Think about this carefully: If this coil is placed anywhere other than in the cylinder No. 6 position, the integrated detection circuit will be further (in proximity) from the spark plug. The resulting induced signature will be altered due to the unintentional air gap. What are the chances the shorter, coil No. 6 is hovering over cylinder No. 3’s spark plug? Rather than invest more time in testing, a preliminary inspection of the coil placement seems much more efficient.

As can be seen from the picture above, there is the length of the shorter No. 6 coil is compared to one of the other five longer coils (Figure 10). The problem is this shorter coil is not over No. 6 (as it should be), but it is over No. 3 (our suspect cylinder). This occurred unknowingly during the recent repair noted above, so the engine had no misfires whatsoever, but the Engine Controller certainly believed so.

Figure 10- The comparison of the coils shows two different lengths. the CQ detection circuit proximity has changed relative to the spark plug position. this caused a perceived reduction of event intensity, causing the PCM to detect a misfire that wasn't truly occurring.

Misfire detection strategies of today are brilliant, but they have their flaws.
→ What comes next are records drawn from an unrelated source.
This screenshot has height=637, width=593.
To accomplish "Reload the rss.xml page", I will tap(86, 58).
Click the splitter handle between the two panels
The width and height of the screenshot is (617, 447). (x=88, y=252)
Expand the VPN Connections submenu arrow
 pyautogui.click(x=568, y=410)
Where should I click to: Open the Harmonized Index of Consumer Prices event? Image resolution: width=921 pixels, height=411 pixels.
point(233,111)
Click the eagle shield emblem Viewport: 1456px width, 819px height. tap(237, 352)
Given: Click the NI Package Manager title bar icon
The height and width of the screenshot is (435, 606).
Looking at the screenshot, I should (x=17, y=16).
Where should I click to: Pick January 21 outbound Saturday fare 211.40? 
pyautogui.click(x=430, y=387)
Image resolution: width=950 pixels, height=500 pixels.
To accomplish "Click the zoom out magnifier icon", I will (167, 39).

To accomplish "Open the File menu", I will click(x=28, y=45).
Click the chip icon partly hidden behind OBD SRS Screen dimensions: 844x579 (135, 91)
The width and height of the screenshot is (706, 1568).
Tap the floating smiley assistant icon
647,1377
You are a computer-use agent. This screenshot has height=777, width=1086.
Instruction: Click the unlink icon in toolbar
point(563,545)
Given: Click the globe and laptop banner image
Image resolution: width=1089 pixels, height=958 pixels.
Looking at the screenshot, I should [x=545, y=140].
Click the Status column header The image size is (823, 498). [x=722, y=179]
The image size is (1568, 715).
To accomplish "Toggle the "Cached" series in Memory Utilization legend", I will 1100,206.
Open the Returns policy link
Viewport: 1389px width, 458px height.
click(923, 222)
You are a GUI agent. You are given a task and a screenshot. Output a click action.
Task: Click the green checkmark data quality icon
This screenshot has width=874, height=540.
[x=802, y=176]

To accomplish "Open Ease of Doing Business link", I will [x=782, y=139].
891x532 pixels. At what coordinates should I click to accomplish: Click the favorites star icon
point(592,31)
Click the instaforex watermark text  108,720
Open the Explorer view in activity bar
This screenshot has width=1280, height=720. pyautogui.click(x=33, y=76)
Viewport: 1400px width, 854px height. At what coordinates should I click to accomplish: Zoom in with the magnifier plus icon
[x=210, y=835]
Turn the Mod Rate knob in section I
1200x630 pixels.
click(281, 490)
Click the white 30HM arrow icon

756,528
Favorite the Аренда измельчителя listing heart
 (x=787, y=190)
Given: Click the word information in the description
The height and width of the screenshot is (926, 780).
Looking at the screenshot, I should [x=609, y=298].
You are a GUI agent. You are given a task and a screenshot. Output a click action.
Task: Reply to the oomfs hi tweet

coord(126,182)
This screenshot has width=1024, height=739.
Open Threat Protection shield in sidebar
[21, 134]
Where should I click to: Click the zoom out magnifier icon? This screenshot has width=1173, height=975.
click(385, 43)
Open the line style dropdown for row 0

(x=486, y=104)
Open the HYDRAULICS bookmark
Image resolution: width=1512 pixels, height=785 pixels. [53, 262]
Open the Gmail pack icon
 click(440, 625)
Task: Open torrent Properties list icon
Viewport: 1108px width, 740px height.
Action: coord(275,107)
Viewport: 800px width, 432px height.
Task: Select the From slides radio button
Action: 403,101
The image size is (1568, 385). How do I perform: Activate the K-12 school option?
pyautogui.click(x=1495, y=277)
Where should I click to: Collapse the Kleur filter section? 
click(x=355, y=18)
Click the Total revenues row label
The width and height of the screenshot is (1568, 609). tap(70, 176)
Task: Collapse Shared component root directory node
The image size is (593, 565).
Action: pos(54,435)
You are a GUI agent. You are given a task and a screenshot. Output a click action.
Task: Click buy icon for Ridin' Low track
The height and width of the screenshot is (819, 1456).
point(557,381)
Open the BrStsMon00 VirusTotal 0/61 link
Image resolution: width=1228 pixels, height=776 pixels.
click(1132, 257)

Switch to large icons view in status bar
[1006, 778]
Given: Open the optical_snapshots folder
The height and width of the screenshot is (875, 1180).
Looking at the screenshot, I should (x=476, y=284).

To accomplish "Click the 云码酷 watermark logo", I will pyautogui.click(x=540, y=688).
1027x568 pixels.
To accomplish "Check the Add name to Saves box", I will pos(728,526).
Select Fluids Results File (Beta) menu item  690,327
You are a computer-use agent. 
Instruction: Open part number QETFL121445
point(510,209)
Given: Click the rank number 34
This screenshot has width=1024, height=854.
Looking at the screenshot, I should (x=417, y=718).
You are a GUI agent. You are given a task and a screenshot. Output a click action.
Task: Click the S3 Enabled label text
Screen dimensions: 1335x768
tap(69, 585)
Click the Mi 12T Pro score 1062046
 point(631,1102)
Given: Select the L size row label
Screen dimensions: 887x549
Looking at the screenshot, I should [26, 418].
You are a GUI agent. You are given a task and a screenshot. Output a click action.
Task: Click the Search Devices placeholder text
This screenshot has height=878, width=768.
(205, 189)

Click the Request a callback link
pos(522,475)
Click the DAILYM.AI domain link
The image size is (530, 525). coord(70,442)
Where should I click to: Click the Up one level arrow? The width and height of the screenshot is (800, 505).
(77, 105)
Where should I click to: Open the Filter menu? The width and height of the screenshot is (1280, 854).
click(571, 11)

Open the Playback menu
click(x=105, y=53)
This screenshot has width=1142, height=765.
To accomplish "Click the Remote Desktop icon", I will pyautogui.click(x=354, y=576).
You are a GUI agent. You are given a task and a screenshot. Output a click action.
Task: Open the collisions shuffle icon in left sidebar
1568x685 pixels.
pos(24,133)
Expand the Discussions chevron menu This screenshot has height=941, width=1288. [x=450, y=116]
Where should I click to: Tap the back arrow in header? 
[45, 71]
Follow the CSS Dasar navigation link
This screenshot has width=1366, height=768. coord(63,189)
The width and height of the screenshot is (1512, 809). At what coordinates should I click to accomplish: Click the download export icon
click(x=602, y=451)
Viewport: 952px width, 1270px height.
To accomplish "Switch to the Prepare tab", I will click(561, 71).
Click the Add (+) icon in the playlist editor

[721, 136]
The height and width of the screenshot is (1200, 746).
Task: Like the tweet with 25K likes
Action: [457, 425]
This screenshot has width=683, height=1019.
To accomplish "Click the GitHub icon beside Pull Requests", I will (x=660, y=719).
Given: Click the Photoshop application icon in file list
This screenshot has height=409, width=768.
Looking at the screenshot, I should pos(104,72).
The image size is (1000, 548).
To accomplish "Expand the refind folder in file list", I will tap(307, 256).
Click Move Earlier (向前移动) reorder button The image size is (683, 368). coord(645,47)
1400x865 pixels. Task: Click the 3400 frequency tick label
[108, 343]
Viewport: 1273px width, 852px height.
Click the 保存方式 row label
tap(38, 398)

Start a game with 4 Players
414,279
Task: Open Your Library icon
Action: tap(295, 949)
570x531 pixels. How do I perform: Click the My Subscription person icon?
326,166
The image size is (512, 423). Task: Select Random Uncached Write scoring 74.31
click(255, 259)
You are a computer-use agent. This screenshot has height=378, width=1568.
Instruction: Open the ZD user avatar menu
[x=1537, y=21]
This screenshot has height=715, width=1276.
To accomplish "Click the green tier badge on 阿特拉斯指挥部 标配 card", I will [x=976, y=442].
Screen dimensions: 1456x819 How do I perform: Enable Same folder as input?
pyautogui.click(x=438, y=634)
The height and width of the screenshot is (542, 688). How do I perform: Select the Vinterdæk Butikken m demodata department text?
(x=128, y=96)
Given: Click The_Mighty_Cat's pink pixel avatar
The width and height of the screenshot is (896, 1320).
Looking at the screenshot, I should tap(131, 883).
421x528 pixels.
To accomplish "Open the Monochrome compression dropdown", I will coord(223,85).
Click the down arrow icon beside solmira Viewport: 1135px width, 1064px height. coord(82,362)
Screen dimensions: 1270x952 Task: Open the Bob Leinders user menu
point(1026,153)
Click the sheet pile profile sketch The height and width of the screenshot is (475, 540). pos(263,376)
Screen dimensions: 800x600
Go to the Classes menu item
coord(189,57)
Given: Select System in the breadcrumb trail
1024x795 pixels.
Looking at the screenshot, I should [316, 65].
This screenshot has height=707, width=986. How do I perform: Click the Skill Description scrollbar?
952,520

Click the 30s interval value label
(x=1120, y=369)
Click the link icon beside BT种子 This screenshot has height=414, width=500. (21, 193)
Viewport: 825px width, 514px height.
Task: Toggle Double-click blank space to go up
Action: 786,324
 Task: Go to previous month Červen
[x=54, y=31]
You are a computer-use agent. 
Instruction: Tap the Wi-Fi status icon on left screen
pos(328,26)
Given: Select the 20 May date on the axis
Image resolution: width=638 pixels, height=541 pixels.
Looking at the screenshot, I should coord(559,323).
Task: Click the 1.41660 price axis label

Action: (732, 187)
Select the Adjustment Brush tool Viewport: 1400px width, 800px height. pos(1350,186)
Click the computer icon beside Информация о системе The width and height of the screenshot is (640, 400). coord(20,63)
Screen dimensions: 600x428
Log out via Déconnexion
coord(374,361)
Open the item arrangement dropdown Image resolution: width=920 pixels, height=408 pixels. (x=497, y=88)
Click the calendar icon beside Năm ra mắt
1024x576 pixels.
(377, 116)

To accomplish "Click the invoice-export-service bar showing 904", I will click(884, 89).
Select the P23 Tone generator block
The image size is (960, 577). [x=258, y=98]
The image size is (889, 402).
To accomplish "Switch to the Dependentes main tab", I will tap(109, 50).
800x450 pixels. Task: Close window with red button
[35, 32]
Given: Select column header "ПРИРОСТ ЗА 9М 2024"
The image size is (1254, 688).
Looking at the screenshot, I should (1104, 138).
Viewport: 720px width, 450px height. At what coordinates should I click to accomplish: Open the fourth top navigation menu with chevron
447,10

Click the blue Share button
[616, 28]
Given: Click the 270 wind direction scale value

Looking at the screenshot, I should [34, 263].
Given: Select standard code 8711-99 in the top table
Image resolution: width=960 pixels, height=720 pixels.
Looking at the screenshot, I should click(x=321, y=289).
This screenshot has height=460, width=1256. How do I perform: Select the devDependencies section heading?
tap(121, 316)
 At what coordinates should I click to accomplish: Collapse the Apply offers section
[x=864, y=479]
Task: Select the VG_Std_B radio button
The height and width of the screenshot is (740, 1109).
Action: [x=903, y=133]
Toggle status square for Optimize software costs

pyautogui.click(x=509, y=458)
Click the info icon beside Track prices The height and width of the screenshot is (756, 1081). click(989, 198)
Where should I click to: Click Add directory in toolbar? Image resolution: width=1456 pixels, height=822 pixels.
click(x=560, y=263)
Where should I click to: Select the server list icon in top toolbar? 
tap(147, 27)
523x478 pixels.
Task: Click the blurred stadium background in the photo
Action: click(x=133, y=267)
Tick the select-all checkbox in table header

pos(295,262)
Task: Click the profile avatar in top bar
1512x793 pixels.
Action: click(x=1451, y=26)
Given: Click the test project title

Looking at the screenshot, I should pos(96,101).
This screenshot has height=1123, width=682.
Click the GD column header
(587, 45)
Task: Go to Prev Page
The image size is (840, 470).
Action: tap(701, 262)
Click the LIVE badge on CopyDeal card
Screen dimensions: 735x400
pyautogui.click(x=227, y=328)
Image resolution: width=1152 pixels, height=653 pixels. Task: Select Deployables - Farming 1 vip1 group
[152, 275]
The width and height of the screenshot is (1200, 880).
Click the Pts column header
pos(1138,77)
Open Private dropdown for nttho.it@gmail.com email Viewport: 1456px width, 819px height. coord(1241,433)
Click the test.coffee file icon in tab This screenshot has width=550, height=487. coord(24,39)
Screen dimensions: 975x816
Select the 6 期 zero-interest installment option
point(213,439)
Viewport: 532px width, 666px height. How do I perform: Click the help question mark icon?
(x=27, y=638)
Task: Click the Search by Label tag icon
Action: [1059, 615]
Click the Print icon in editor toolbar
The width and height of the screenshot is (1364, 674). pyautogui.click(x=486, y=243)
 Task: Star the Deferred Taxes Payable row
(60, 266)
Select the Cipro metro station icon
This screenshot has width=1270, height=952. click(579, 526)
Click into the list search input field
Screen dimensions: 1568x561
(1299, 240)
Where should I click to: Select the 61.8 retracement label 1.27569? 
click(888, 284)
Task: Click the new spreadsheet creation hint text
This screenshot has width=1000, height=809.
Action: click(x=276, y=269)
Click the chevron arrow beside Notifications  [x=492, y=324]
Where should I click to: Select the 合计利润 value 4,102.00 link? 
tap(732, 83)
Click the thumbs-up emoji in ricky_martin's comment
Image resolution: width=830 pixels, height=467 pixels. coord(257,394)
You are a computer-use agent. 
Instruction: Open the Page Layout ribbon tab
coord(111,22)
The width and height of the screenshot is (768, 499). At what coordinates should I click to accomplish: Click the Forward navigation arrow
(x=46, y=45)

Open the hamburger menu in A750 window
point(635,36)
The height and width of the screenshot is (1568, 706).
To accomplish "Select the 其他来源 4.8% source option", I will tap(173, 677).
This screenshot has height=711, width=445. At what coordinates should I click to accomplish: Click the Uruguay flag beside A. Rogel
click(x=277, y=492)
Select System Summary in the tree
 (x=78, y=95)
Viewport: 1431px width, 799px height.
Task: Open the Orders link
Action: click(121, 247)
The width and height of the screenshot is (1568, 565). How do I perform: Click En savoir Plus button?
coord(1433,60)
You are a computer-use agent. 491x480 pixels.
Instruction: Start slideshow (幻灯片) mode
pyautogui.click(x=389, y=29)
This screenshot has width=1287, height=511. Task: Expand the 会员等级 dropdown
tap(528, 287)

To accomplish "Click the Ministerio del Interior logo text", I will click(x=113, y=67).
For instance, something as simple as a worn axle CV Joint or even a damaged tire can skew a CKP signal enough to flag misfires.

This is nothing you haven't heard me mention before in previous articles. Understand the system strategy, reference wiring diagrams, employ the appropriate testing tools, and have a sound knowledge of what they can and cannot do. If you've got those bases covered, the rest is simply putting it all into practice.